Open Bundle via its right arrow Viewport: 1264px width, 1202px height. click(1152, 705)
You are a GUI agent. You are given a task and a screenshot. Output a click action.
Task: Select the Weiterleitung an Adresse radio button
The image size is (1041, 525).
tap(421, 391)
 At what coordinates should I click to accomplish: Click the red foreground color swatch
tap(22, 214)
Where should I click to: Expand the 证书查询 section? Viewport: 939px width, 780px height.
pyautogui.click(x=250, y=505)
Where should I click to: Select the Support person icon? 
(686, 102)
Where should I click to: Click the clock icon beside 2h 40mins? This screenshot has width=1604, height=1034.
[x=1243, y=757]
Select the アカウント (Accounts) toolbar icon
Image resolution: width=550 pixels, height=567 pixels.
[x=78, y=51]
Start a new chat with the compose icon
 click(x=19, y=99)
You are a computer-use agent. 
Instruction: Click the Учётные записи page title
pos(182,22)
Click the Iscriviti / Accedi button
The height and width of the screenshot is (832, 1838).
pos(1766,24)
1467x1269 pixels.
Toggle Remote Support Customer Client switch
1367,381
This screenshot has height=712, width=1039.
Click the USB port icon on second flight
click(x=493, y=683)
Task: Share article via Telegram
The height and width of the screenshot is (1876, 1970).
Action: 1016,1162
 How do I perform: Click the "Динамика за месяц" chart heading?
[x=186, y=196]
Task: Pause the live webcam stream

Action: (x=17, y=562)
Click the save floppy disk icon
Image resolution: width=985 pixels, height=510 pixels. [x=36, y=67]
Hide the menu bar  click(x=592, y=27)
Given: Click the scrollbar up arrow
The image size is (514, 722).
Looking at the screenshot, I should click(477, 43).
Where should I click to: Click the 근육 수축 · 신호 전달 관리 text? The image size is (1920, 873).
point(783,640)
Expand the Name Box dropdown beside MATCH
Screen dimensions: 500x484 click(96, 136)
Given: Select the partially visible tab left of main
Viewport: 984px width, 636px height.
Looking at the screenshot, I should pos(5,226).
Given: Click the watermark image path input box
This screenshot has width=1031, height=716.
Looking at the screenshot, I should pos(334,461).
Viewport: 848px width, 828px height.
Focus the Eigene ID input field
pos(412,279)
○ ○ ○ ○ ○
The answer should consist of the full listing, repeated exactly.

_SOLUTION FOR THIS TASK_.
Open Bundle via its right arrow Viewport: 1264px width, 1202px height. click(1152, 705)
You are a GUI agent. You are given a task and a screenshot. Output a click action.
Task: Select the Weiterleitung an Adresse radio button
The image size is (1041, 525).
tap(421, 391)
 At what coordinates should I click to accomplish: Click the red foreground color swatch
tap(22, 214)
Where should I click to: Expand the 证书查询 section? Viewport: 939px width, 780px height.
pyautogui.click(x=250, y=505)
Where should I click to: Select the Support person icon? 
(686, 102)
Where should I click to: Click the clock icon beside 2h 40mins? This screenshot has width=1604, height=1034.
[x=1243, y=757]
Select the アカウント (Accounts) toolbar icon
Image resolution: width=550 pixels, height=567 pixels.
[x=78, y=51]
Start a new chat with the compose icon
 click(x=19, y=99)
You are a computer-use agent. 
Instruction: Click the Учётные записи page title
pos(182,22)
Click the Iscriviti / Accedi button
The height and width of the screenshot is (832, 1838).
pos(1766,24)
1467x1269 pixels.
Toggle Remote Support Customer Client switch
1367,381
This screenshot has height=712, width=1039.
Click the USB port icon on second flight
click(x=493, y=683)
Task: Share article via Telegram
The height and width of the screenshot is (1876, 1970).
Action: 1016,1162
 How do I perform: Click the "Динамика за месяц" chart heading?
[x=186, y=196]
Task: Pause the live webcam stream

Action: (x=17, y=562)
Click the save floppy disk icon
Image resolution: width=985 pixels, height=510 pixels. [x=36, y=67]
Hide the menu bar  click(x=592, y=27)
Given: Click the scrollbar up arrow
The image size is (514, 722).
Looking at the screenshot, I should click(477, 43).
Where should I click to: Click the 근육 수축 · 신호 전달 관리 text? The image size is (1920, 873).
point(783,640)
Expand the Name Box dropdown beside MATCH
Screen dimensions: 500x484 click(96, 136)
Given: Select the partially visible tab left of main
Viewport: 984px width, 636px height.
Looking at the screenshot, I should pos(5,226).
Given: Click the watermark image path input box
This screenshot has width=1031, height=716.
Looking at the screenshot, I should pos(334,461).
Viewport: 848px width, 828px height.
Focus the Eigene ID input field
pos(412,279)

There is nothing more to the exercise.